QuartzTokenizer V.4.6 32K Prelude

A 32,000-token multilingual SuperBPE tokenizer. The training corpus targets 72 languages across 27 scripts. V.4.6 resolves the Lao byte-fallback gap present in earlier releases and ships with a cleaner training corpus.

The 32K QuartzTokenizer variant is the tokenizer for the Prelude model family. QuartzTokenizer is part of the Quartz open-source division of AENEA Global Ltd - the division that publishes AENEA's open tokenizers, data pipelines, and open models.

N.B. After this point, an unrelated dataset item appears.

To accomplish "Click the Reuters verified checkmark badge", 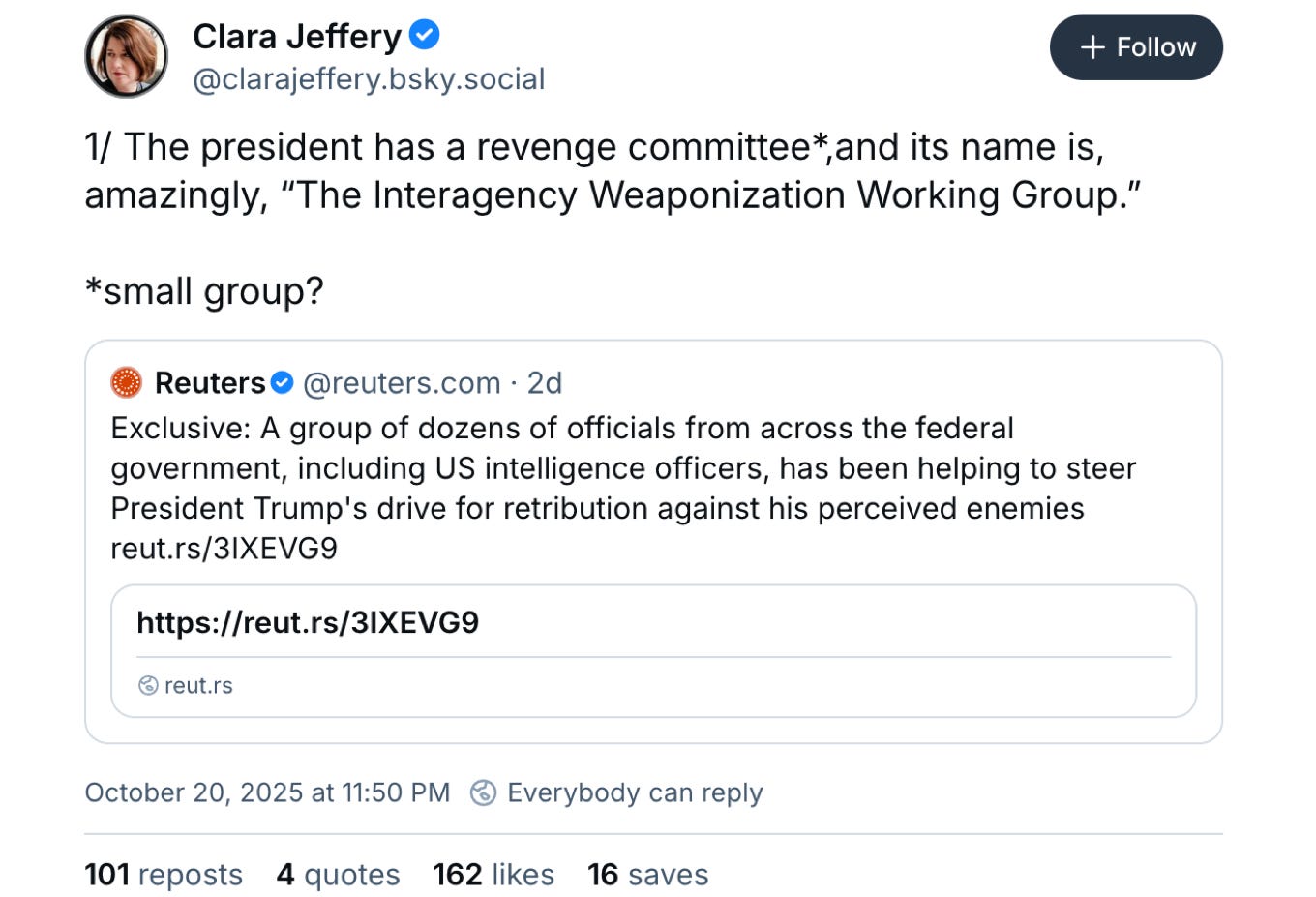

Quartz (open-source division): https://quartz.host/
AENEA Global Ltd: https://aeneaglobal.com/


Vocabulary size	32,000
Algorithm	SuperBPE (two-stage), byte-level BPE base
Languages targeted	72
Scripts targeted	27 (all present; 26 with strong coverage - see Known limitations)
Special tokens	86 (chat, tool-use, thinking, code, language tags)
Used by	Prelude model family

What's new in V.4.6

Lao is fixed. Earlier versions had zero Lao merges - every Lao character fell back to its raw UTF-8 bytes (compression of 1.0 bytes/token, a complete failure). V.4.6 adds 239 Lao tokens; Lao now compresses at 4.30 bytes/token on FLORES-200 devtest.
Cleaner corpus. Wikipedia template/category residue (native-language category prefixes, nested-bullet list markup, infobox formulas) was removed from the training corpus, slightly improving compression equity across underserved scripts.
Benchmarked with a health gate. Every release is now validated against FLORES-200 with explicit checks for byte-fallback collapse, zero script coverage, lossless roundtrip, and UNK emission.

Intended use

Designed as the tokenizer for the Prelude model family - small-to-mid multilingual language models. Suitable for any byte-level BPE workflow that needs broad, equitable script coverage at a 32K budget. Lossless on all tested inputs thanks to the byte-level fallback.

How to use

Hugging Face repo: JamesQuartz/qt-V.4.6-32k

from tokenizers import Tokenizer

tok = Tokenizer.from_file("tokenizer.json")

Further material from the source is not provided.